Activity 1:
According to the covalent organic frameworks text, why do conventional 2D COF building blocks end up giving compromised crystallinity?
Activity 2:
In the covalent organic frameworks text, what size were the conjugated COF single crystallites that were realized?
Activity 3:
Continue the covalent organic frameworks text from its last sentence.

BEGIN Text segment

12 research outputs found
Covalent organic frameworks
Covalent organic frameworks (COFs) are a new and emerging class of porous and crystalline materials that are formed via the connection of organic subunits through covalent bonds. Their great structural flexibility allows for the realisation of COFs based on a modular principle, where the respective building blocks can be hand-picked and designed regarding features like pore size, pore geometry or specific functionalities of the resulting material. Potential for application has been demonstrated amongst others in gas storage, gas separation, sensing, drug delivery or (opto)electronics.
As COFs are polymers linked in two or three dimensions, the realisation of crystalline materials is challenging and only possible when the covalent bond formation mechanism is reversible, allowing the network to self-heal during synthesis. This healing mechanism, however, is only applicable to a limited number of attachment and detachment cycles until the building blocks get ultimately trapped in the growing network. This way, defects are inevitably incorporated in the resulting COF. Building blocks that are used in conventional 2D COF syntheses exhibit a combination of two properties potentially fraught with problems: (1) They prefer to stack with a lateral offset and (2) exhibit symmetry elements like rotational axes. Due to symmetry reasons, there is hence no preferred direction for the offset of adjacent COF layers. When growing islands on top of a perfect layer feature different offsets along symmetry-equivalent directions, they cannot merge into each other, resulting in lattice strain, defects and an overall compromised crystallinity.
Potential applications like optoelectronic devices would benefit to a great extent from highly crystalline, error-free domains for successful charge-transport, so the first part of this thesis is focused on the realisation of COFs with a very high degree of order. By applying tetraphenylethylene building blocks with a unique propeller-shaped three dimensional geometry, the individual COF sheets are locked in place as the molecules can stack perfectly eclipsed upon each other like puzzle pieces. Each building block can act as a docking site for newly attaching molecules during crystal growth, preventing stacking faults and dislocations. Studying a series of COFs comprising different linear linkers enabled us to observe that the molecular conformation of the bridge itself plays a crucial role in the realisation of error-free crystallites. To ensure that only the correct propeller enantiomer is incorporated within one COF domain, bridges with C2 rotational axis synchronize adjacent core molecules by transmitting configurational information from one propeller to the other.
In the next part of this thesis, we extended our lock-and-key concept further and made it accessible to a broader range of bridging units. Switching from our initial building block that enforces strictly eclipsed packing to a tightly π-stacked central core unit that enables offset-stacking, we were able to realise conjugated COF single crystallites on the order of 0.5 μm. The armchair conformation of the tetraphenylpyrene core is synchronised via flat and rigid π-stacked bridges, which additionally allow for electronic communication between all subunits of the framework. Tuning the electron density of the bridging entitiy we were further able to modulate the optoelectronic properties of the respective COFs.

END Text segment
BEGIN Extracted material

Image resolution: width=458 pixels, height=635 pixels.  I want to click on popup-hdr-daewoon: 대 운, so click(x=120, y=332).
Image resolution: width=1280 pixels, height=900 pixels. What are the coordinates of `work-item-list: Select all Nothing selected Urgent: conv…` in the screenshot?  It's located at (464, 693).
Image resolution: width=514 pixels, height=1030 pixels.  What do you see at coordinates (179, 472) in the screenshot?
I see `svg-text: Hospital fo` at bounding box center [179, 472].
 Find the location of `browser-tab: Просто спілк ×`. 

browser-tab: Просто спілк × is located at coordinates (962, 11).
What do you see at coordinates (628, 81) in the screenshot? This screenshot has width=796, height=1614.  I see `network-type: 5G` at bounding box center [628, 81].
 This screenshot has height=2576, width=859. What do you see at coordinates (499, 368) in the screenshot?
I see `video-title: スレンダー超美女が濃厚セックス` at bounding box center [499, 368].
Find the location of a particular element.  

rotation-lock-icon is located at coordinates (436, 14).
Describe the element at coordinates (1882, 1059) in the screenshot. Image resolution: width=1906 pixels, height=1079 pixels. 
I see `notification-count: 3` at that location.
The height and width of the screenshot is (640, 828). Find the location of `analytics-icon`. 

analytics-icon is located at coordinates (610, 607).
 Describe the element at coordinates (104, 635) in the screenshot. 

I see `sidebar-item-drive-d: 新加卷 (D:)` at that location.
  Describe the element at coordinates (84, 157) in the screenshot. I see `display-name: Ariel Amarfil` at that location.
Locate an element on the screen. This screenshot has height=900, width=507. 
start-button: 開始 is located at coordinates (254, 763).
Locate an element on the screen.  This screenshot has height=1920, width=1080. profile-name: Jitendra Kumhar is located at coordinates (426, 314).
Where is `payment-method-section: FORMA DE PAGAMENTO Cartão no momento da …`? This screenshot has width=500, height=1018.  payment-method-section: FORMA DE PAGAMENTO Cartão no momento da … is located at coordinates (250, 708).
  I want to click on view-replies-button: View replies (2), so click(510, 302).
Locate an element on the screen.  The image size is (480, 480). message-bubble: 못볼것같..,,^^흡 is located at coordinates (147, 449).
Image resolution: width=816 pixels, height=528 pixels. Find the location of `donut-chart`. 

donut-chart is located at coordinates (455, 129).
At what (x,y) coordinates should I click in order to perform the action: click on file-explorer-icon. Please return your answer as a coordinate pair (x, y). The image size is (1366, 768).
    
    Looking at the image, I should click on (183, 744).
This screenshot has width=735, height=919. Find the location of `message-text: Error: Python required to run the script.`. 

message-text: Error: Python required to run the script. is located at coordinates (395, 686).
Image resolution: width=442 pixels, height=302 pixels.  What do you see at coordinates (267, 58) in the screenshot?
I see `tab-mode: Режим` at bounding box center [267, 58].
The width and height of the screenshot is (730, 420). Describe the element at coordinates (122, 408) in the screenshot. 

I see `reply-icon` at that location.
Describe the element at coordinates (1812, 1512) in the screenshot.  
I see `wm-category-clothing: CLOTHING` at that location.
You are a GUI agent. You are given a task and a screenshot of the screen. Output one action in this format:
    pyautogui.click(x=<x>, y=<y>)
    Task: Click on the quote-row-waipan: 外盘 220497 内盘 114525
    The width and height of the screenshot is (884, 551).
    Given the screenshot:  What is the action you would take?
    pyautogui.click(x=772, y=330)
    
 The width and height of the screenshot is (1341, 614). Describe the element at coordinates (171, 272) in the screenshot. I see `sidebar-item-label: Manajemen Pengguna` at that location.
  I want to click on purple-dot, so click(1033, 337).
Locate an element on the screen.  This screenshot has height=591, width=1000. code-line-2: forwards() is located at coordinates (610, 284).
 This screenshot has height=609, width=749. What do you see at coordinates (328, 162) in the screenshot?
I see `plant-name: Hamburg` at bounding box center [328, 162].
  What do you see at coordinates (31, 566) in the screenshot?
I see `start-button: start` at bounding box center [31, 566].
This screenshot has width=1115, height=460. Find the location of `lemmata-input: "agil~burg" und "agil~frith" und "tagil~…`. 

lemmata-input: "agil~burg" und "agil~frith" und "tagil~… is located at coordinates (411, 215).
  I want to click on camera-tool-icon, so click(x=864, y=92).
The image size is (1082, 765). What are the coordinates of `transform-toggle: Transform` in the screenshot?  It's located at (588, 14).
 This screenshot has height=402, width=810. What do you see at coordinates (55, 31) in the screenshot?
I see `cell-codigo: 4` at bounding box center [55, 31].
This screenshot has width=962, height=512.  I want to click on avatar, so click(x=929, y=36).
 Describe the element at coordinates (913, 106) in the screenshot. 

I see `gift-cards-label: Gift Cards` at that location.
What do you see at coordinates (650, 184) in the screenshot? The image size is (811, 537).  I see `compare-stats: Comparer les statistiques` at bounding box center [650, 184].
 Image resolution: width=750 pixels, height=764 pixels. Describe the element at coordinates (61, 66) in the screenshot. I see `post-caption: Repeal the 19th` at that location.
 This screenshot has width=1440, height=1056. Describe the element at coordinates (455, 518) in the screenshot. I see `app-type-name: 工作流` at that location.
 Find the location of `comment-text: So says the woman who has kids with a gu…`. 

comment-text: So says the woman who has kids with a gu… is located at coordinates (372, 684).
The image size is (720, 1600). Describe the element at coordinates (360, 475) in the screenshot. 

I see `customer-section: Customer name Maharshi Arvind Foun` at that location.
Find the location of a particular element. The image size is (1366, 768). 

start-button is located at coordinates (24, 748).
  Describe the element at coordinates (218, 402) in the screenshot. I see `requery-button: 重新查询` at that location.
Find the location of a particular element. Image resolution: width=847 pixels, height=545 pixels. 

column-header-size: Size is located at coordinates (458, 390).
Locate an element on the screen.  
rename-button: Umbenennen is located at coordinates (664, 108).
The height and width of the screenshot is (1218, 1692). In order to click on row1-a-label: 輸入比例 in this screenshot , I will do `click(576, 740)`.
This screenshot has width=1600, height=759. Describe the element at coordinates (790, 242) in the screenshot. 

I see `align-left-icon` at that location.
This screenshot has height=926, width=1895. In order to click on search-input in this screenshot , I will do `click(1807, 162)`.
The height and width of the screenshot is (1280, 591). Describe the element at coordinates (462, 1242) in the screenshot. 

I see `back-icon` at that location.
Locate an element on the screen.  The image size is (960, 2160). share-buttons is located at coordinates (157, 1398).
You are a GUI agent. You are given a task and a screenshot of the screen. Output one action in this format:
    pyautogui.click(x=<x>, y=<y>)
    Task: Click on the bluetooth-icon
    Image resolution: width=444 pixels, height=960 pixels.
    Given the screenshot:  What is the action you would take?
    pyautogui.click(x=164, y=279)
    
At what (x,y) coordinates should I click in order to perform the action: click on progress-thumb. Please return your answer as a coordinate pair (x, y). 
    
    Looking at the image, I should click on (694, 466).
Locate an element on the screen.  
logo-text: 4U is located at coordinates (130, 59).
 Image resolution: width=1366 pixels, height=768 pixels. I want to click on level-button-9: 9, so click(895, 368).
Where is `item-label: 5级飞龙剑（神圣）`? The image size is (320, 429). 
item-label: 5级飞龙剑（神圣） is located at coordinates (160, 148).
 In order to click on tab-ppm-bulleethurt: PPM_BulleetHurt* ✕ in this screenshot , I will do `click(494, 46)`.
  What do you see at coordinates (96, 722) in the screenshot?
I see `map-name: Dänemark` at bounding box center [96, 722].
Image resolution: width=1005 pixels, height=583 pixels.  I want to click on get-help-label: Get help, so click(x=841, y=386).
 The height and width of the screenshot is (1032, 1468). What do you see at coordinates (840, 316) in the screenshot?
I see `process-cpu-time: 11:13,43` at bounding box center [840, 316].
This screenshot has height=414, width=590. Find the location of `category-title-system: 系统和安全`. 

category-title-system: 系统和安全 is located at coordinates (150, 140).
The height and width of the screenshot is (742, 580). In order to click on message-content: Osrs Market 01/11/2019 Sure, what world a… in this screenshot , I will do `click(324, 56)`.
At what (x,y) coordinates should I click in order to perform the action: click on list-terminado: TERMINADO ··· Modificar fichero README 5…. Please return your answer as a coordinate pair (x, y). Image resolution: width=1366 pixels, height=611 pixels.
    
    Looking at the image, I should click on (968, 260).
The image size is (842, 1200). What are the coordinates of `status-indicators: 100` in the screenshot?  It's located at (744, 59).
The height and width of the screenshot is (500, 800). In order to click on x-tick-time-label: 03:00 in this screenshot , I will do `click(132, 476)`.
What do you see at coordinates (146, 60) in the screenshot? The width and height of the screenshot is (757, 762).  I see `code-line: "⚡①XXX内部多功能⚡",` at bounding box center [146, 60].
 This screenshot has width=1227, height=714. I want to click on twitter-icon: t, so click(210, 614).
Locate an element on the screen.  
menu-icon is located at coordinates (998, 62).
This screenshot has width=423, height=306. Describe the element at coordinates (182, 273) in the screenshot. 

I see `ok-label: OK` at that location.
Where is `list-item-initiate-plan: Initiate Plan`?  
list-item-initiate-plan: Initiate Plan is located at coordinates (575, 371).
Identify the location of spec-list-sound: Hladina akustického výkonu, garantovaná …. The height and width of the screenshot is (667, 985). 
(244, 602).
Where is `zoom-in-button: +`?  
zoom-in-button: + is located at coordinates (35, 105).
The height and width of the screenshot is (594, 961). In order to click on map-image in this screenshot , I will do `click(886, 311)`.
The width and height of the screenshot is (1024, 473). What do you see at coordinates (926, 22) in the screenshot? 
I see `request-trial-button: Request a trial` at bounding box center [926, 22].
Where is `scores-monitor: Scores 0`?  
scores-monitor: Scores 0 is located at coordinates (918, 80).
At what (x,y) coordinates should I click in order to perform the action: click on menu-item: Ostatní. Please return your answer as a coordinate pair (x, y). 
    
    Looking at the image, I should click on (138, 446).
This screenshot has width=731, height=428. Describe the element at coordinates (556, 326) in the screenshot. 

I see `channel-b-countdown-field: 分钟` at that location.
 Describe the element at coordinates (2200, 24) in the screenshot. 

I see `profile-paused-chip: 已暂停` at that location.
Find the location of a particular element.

END Extracted material

Response box 1:
These building blocks prefer to stack with a lateral offset and have symmetry elements such as rotational axes, so there is no preferred direction for the offset of adjacent layers. Islands growing on a perfect layer can take different offsets along symmetry-equivalent directions and then cannot merge into each other. This produces lattice strain, defects and an overall compromised crystallinity.

Response box 2:
On the order of 0.5 μm.

Response box 3:
In the third part of this thesis we used our docking concept to realise highly crystalline and stable COF films that can change their electronic structure reversibly depending on the surrounding atmosphere. By combining electron-rich and -deficient building blocks, we synthesised the first solvatochromic COFs that show a strong charge-transfer induced colour change when exposed to humidity or solvent vapours. The extent of the colour change is dependent on the vapour concentration and the solvent polarity, allowing for contactless sensing of probe molecules. The growth of the COFs as oriented films guarantees highly accessible pores and thus ultrafast response times below 200 ms, outperforming even commercially available sensing devices. As a proof of concept, we constructed a humidity sensor with full reversibility and stability over at least 4000 cycles by applying a solvatochromic COF film as a light filter between a LED and a photoresistor.
Although many intriguing functionalities have been demonstrated with COFs, reversible structural flexibility has not been reported for 2D COFs yet. We surmised that a high degree of lateral displacement between individual COF layers combined with tightly interlocked π-stacks would enable the linear bridging units to move almost freely upon applying an external stimulus. Indeed, the design of multidentate COF linkers based on perylene-3,4,9,10-tetracarboxylic acid diimide allowed us to realise the first breathing 2D COFs that reversibly change their crystal and electronic structure when in contact with solvent molecules. During these “wine-rack” breathing transitions, the distance between the perylene-3,4,9,10-tetracarboxylic acid diimides can be tuned, allowing for switching on and off in-plane electronic coupling. Taking this concept further, we showed that slight modifications of the linear bridging unit can again inhibit the dynamic response due to steric effects.
The last part of this thesis was focused on structural requirements of building blocks for constructing large-pore COFs. We elaborated boundary conditions for linear bridging units as well as multidentate building blocks, taking into account multiple aspects like building block offset, alkyl chain packing and tilt angles. To achieve crystalline packing in such large-pore COF systems, we established that both building blocks have to be matched appropriately, allowing the COF to adapt one single, well-defined structure.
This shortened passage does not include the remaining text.